La estatua no respondió.

—Pero tengo que intentarlo —insistió Haplo—. Tengo que conseguir que mí señor comprenda. De lo contrario, estaremos todos en peligro. Entonces, cuando Xar conozca el peligro que representan las serpientes dragón, podrá combatir contra ellas. Y yo podré regresar al Laberinto a buscar a mi hijo.

Extrañamente, la idea de volver al Laberinto ya no lo aterrorizaba. Ahora, por fin, podía cruzar de nuevo la Última Puerta. Su hijo. El hijo que ella había parido. Tal vez la encontrara a ella, también. Así podría corregir el error que había cometido entonces dejándola marchar.

—Tenías razón, Marit —dijo en un susurro—. «El mal dentro de nosotros», dijiste. Ahora comprendo...

Se quedó mirando la estatua. La primera vez que la había visto, la efigie del sartán le había parecido imponente y majestuosa. En esta ocasión parecía cansada, melancólica y ligeramente aliviada.

—Resultaba difícil ser un dios, ¿verdad? Tanta responsabilidad... y nadie que prestara atención. Pero, ahora, tu pueblo va a descansar en paz. —Haplo apoyó la mano en el brazo de metal—. Ya no tienes que seguir preocupándote por ellos.

Y yo, tampoco.

Una vez en el exterior de la Factría, Haplo se dirigió a su nave. La tormenta empezaba a amainar y las nubes emprendían la retirada. Hasta donde el patryn alcanzaba a ver, no se preparaba ninguna nueva en el horizonte. Pronto, el sol podría brillar sobre Drevlin; sobre toda la extensión de Drevlin, no sólo sobre la zona de los Levarriba. Haplo se preguntó cómo recibirían aquello los enanos.

Conociéndolos, lo más probable era que se opusieran, se dijo, y el pensamiento le provocó una sonrisa.

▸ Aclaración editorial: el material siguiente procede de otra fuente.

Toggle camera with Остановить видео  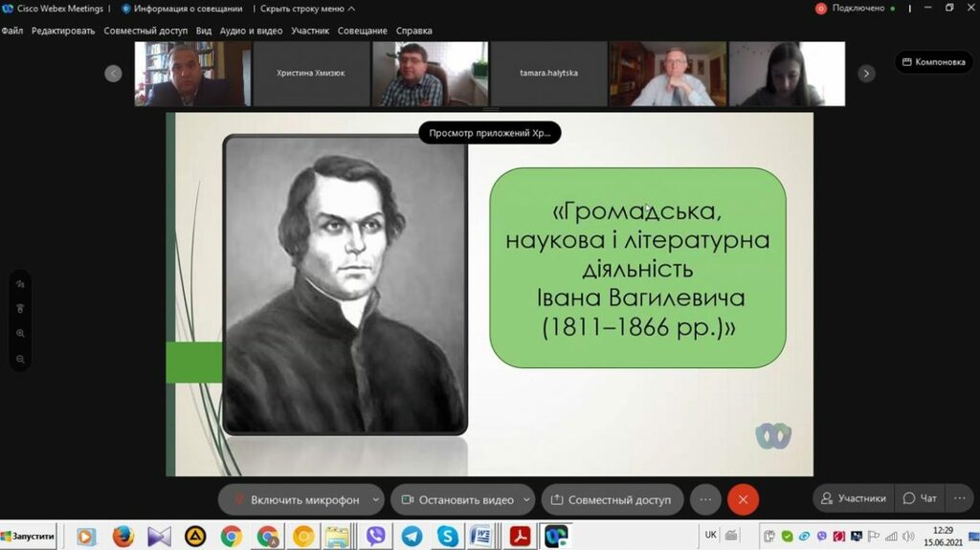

Haplo avanzó chapoteando, con buen cuidado de mantenerse a distancia de cualquier parte de la ruidosa Tumpa-chumpa que pareciera capaz de arrollarlo, aplastarlo, golpearlo o algo semejante. El aire estaba saturado de los diversos sonidos de la intensa actividad de la máquina: silbidos y resoplidos, pitidos y chirridos, el zumbido de la electricidad... Un puñado de enanos incluso se había aventurado en el exterior y miraba al cielo con aire dubitativo.

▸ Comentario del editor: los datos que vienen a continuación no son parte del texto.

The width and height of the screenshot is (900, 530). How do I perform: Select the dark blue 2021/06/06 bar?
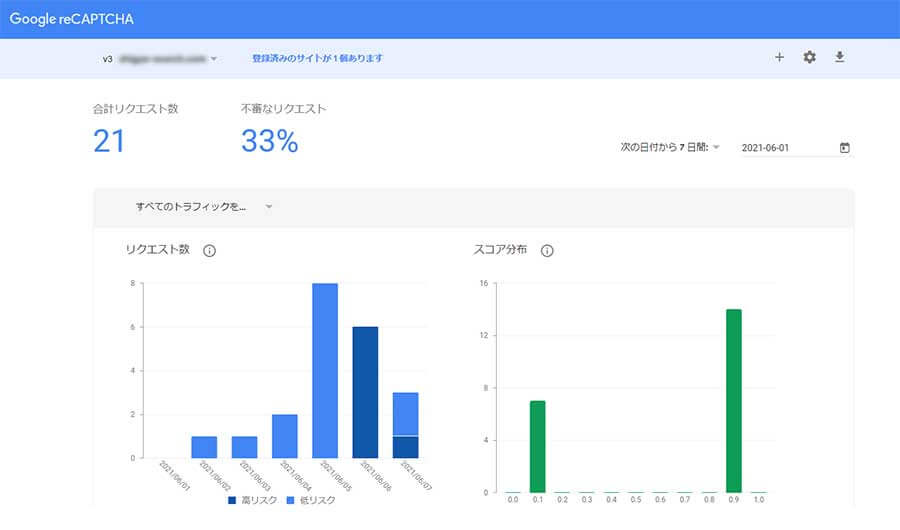(x=365, y=392)
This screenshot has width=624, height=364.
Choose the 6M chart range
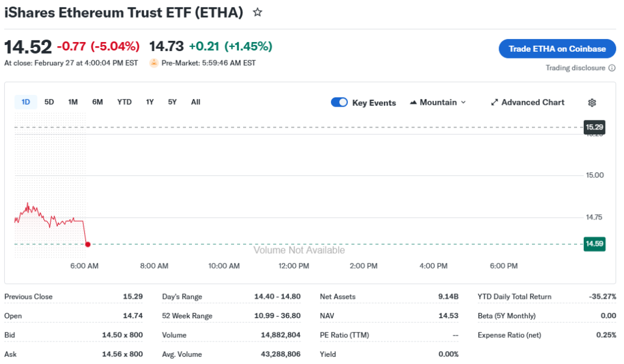(x=98, y=102)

Haplo miró rápidamente hacia su nave y comprobó con satisfacción que no había nadie ni nada cerca de ella (ni siquiera alguna parte de la Tumpa-chumpa). No le agradó tanto advertir que el perro tampoco aparecía por ninguna parte, pero tuvo que reconocer que últimamente no había sido muy buena compañía para el animal. Tal vez el perro estaba persiguiendo ratas.

Las nubes de la tormenta se entreabrieron y, por los resquicios, penetraron con toda su fuerza los rayos de Solaris. A lo lejos, una cascada de colores irisados brillaba tenuemente en torno al poderoso geiser. La luz del sol proporcionó una insólita belleza a la gran máquina, arrancó un intenso brillo a los bruñidos brazos plateados y se reflejó en los fantásticos dedos dorados. Los enanos se detuvieron a admirar la prodigiosa vista; luego, se apresuraron a protegerse los ojos y empezaron a quejarse de la intensidad de la luz.

Haplo se detuvo a echar una prolongada mirada a su alrededor.

—No volveré aquí nunca más... —murmuró para sí, de improviso. La certeza de aquel hecho no le produjo pesar, sino sólo una especie de tristeza nostálgica muy parecida a la que había visto en el rostro de la estatua del sartán. No era una sensación de mal presagio, pero sí de absoluta certidumbre.